- **Records to process**
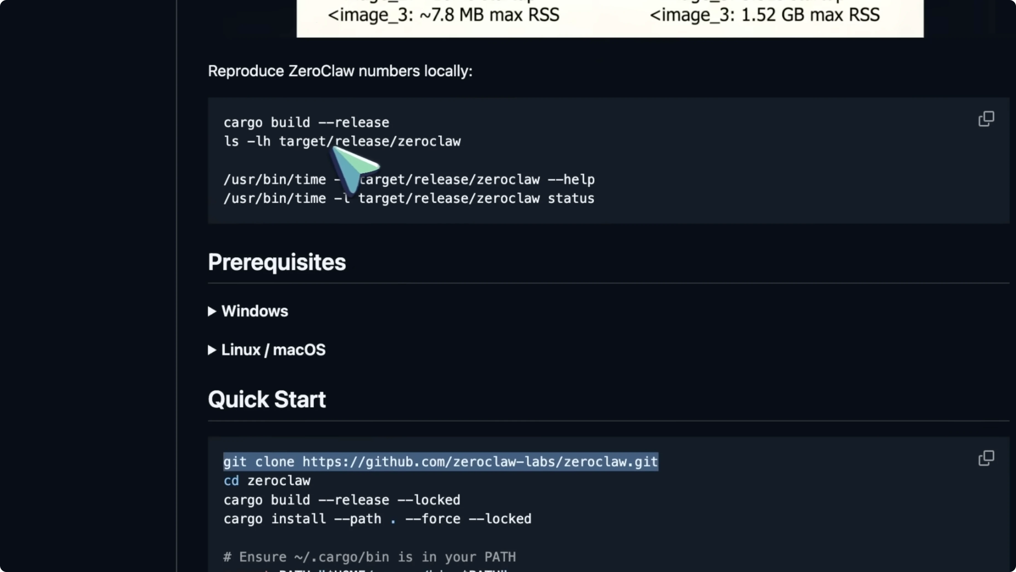The image size is (1016, 572).
Task: Click the Linux / macOS summary label
Action: (273, 350)
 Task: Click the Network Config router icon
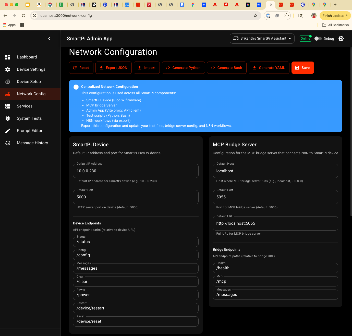point(8,94)
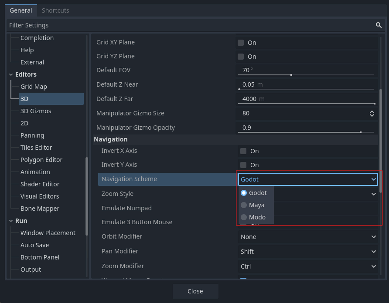Toggle Grid YZ Plane checkbox
The image size is (389, 303).
tap(241, 57)
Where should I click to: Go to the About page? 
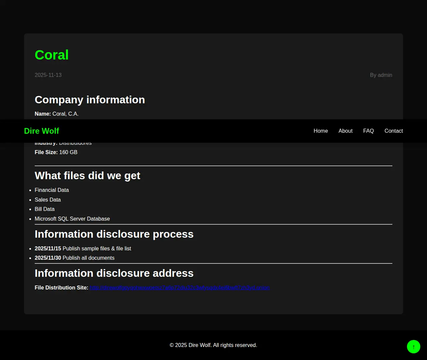point(345,131)
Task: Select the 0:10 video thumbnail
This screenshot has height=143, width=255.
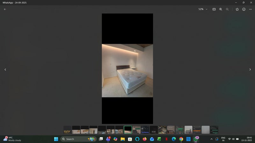Action: click(x=171, y=130)
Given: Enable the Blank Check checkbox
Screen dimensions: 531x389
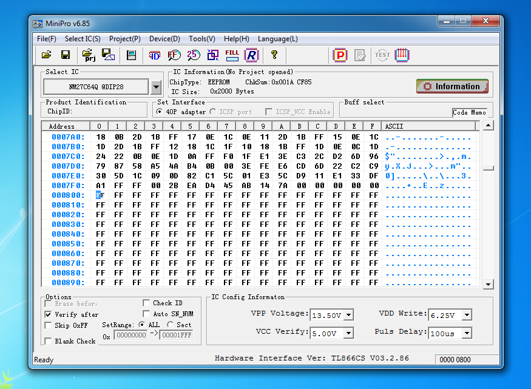Looking at the screenshot, I should click(49, 341).
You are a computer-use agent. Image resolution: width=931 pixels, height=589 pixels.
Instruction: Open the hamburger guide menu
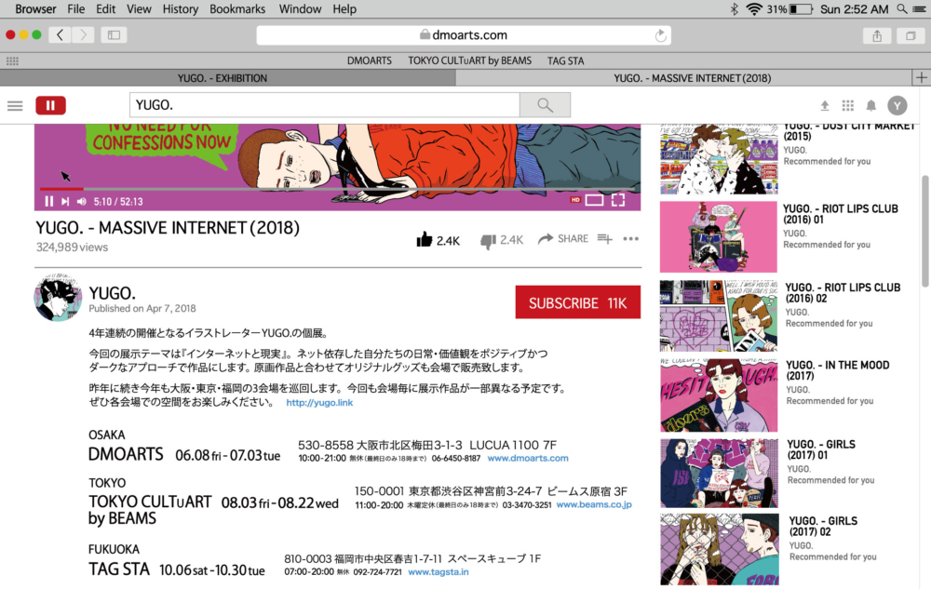15,105
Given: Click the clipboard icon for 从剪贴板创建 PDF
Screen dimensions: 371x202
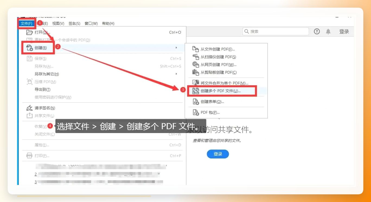Looking at the screenshot, I should click(x=196, y=72).
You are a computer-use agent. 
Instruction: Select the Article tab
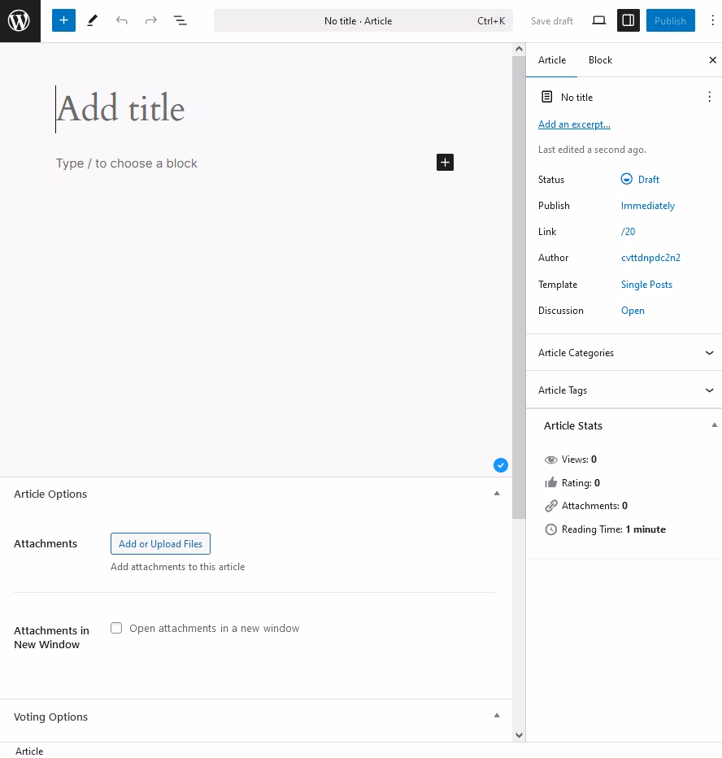tap(552, 60)
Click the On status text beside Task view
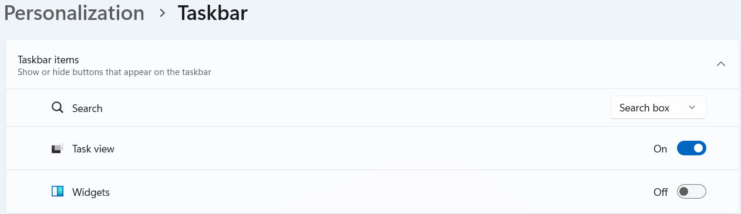The height and width of the screenshot is (214, 741). coord(660,149)
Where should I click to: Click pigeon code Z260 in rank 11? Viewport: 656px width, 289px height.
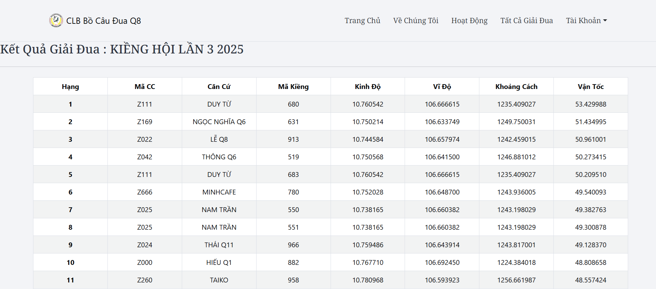tap(145, 280)
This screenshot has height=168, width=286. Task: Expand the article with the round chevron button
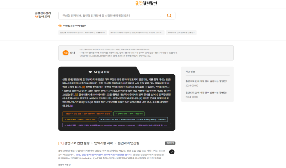pos(171,152)
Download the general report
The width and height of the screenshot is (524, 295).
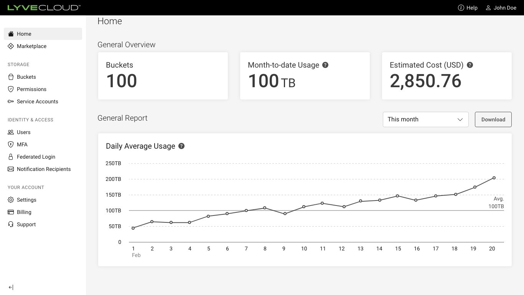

- **What you need to do**
Give again, unchanged, only the lines from the line containing "Click the On status text beside Task view" to the last line of the records above. Pictures do not belong in the copy.

- **Expected answer**
Click the On status text beside Task view
The height and width of the screenshot is (214, 741). coord(660,149)
Where should I click to: Click pigeon code Z260 in rank 11? Viewport: 656px width, 289px height.
tap(145, 280)
This screenshot has height=168, width=286. Task: Expand the article with the round chevron button
pos(171,152)
Download the general report
The width and height of the screenshot is (524, 295).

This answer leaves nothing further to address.